Work instructions: Copy every line from the one that holds "You are a computer-use" to the end of the records below, exactly and with nothing else, but without any pictures.

Records for this task:

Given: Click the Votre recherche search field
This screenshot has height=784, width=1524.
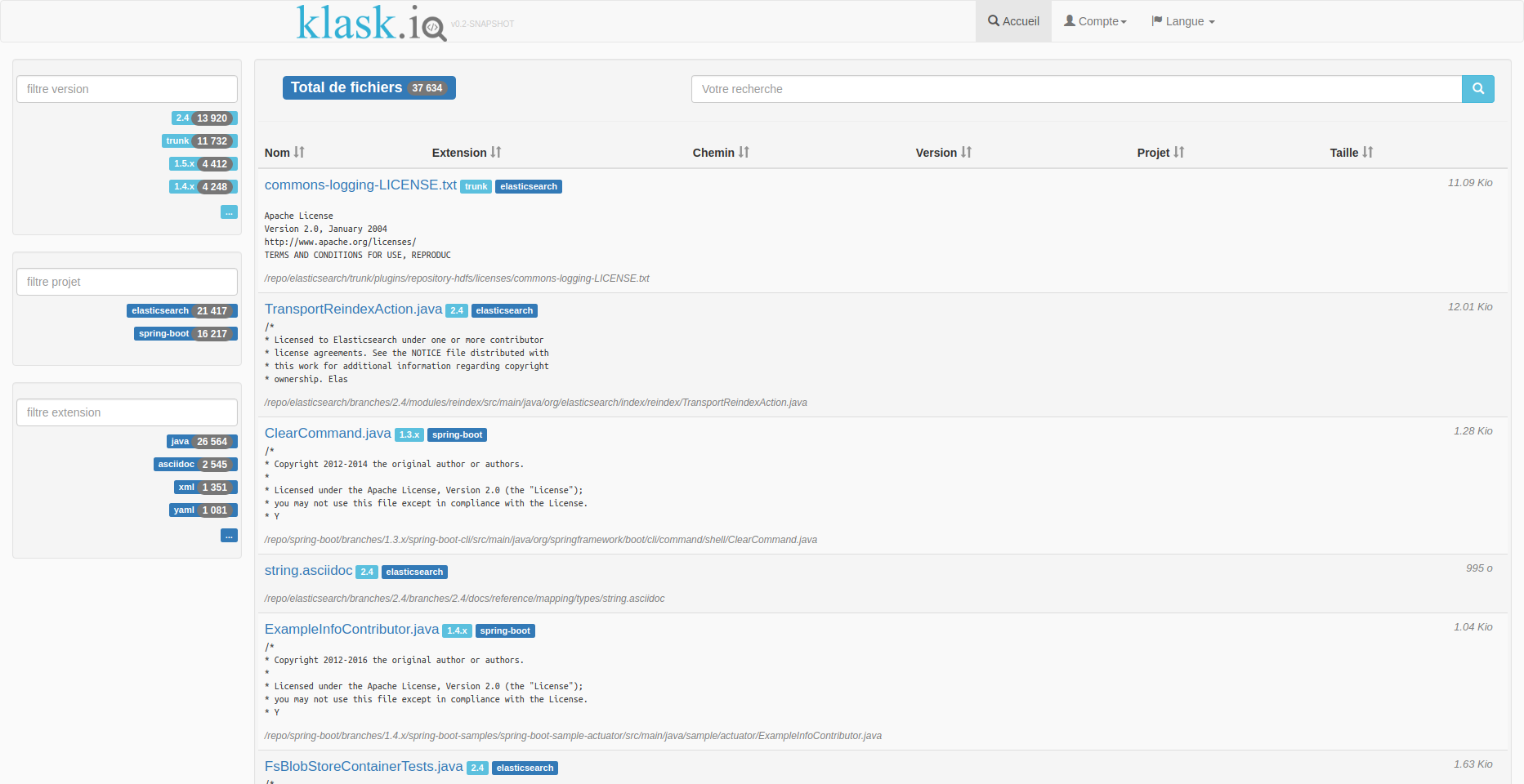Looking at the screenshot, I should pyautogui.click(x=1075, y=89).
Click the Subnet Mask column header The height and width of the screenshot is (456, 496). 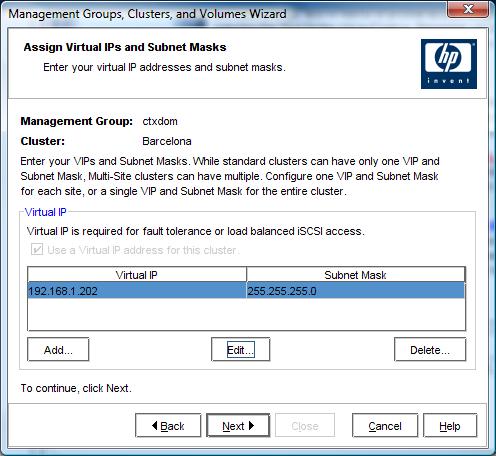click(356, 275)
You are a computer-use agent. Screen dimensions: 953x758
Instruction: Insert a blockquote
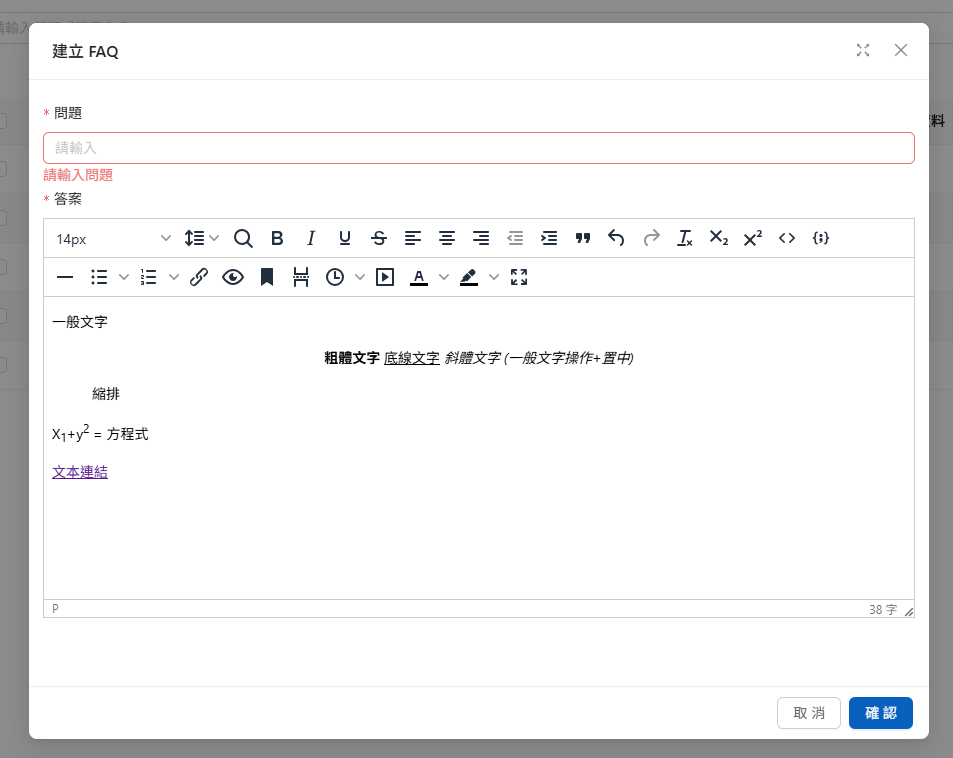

Completed exercise:
You are a computer-use agent. Screen dimensions: 953x758
Instruction: Insert a blockquote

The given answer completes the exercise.